松本武久
まつもと たけひさ
Matsumoto Takehisa
1980年9月8日生れ

長崎県出身
1991年(第12回)小学生名人戦優勝(小学5年)。1992年(第13回)小学生名人戦優勝(小学6年)。小学生名人を2連覇。これをきっかけに趙治勲九段にスカウトされる。1997年4月1日入段。1997年二段。1998年三段。1999年四段。2001年五段。2003年5月六段。2008年4月1日七段(賞金ランクで昇段)。2018年5月11日八段(勝ち数=150勝昇段)。
棋風:戦いが得意なハードパンチャー。
揮毫:
2006年10月(第31期)新人王戦優勝(26歳)
日本棋院の情報
【2006年10月16日 朝日新聞「棋士快声」(荒谷一成)】
第31期新人王戦の決勝3番勝負で今月、黄翊祖七段に2勝1敗で逆転優勝した。プロ入り10年目にして初の棋戦優勝である。「年々成績が落ちて、タイトルとは無縁のまま終わるのかなと沈むことが多かったので、嬉しい。自信が持てました」。趙治勲門下。昨年の新人王・金秀俊七段は生れもプロデビューも1年先輩の兄弟子だ。木谷道場の衣鉢を継ぐ趙治勲一門は開花期に入ったようだ。
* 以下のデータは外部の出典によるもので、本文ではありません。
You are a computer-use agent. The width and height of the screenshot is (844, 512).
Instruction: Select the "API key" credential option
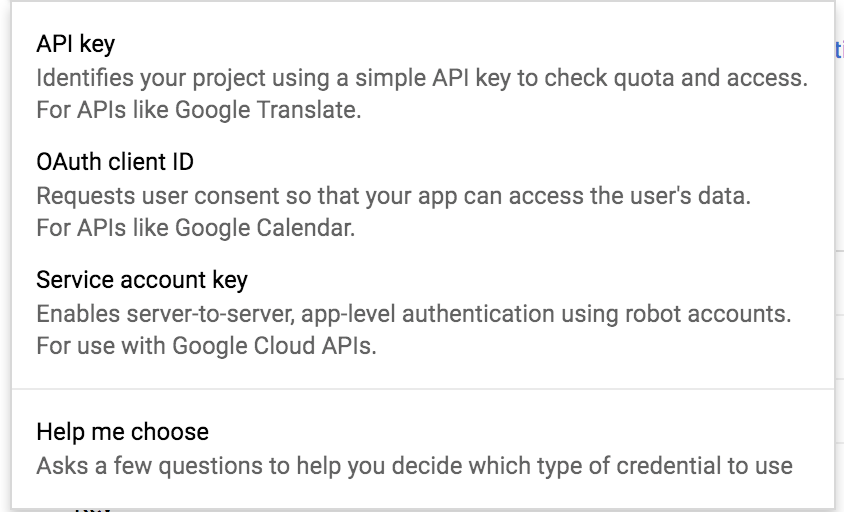(76, 44)
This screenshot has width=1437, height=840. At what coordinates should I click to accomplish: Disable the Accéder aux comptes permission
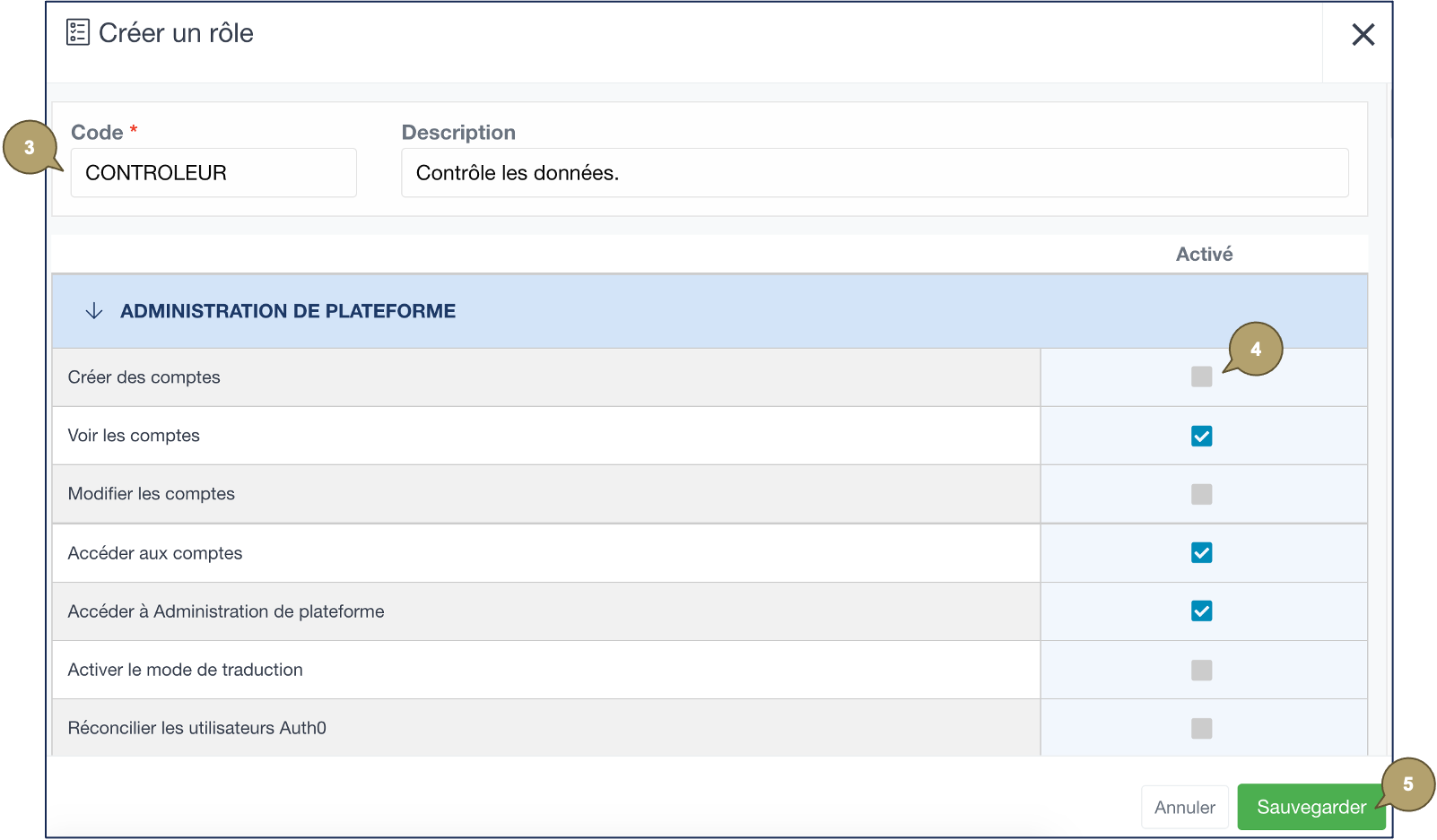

父親が全国を転勤した会社員。東京の幼少期、緑星囲碁学園に通っていた。香川県の高松中央小学校5、6年生で連続して小学生名人になったことが棋士への導火線となった。当時本因坊の趙治勲が「週刊碁」の企画「腕自慢少年と打つ」で高松を訪れた。2子局で「手堅く負けた」のはそれとして、ほろ酔いの趙治勲が夜半に自宅まで乗り込んできたのが発火点となった。7子から一番手直りで4子まで進み、「ウチに来ないか」。小学校卒業と同時に千葉の趙治勲の内弟子となった。7年半の修業を積んで20歳の時に独立。2DKのアパートは師匠宅と徒歩10分の近さだ。
今春、パソコンのプリンターが壊れたので、毎週届く最新の棋譜を内弟子時代のように手書きで整えた。「一手一手写すうちにやる気が起きて、碁が面白く感じられるようになった」。次の目標は国際戦の予選突破だ。韓国の三星火災杯の予選に過去5回参加したが、1、2回戦で敗れて本戦に進んだことはない。

【「囲碁講座」2004年3月号(高見亮子)】
プロ7年目の2003年、松本六段は勝ち星ランクング上位に名を連ねた。最も印象深かったのは名人戦予選で小林光一九段を破った一局だ。「一流の先生といい勝負ができた、勝って自信になりました」。好調の理由は勉強方法を変えたこと。同じ趙治勲門下で寝食を供にした鶴山淳志五段の活躍も刺激になった。研究会では「ダメな意見かもしれませんが、自分の意見を言えるようになりました」と胸を張った。
囲碁は5歳の時にお父様から習い覚えた。たちまち大好きになり、親戚のおじさんをつかまえて「打とう打とう」とせがんだそうだ。それから緑星学園に通い始める。「当時は弱い子は入れてもらえなかったはず。僕がどうして入れたのかよく覚えていないのですが、とにかくダントツに弱かったです」。もまれて強くなっていった武久少年は香川に引っ越したため緑星学園から離れるが、その後平成12年、13年と5年6年で小学生名人を2連覇する。
優勝のご褒美に趙治勲九段に打ってもらったのが、転機となった。「家に来なさい」と勧められ、中学1年から千葉県土気での内弟子生活がスタートする。当時、趙先生は生活面でも厳しく、夜、ふらりと買い物に出たりすると「普通の人ならビックリするほど」怒られた。趙治勲九段に入門してからは、7年間、内弟子生活を送った。入段した今も、土気に住み、師匠の研究会に週4日通う生活を送っている。
目下の目標は「集中力を付けること」だそうだ。将来は「人間的にも慕われるような棋士になりたい」という。昨年は「あと一つ」で本戦入りという機会を2回逃した。「今年は新聞棋戦の本戦に入りたい」と宣言してくれた。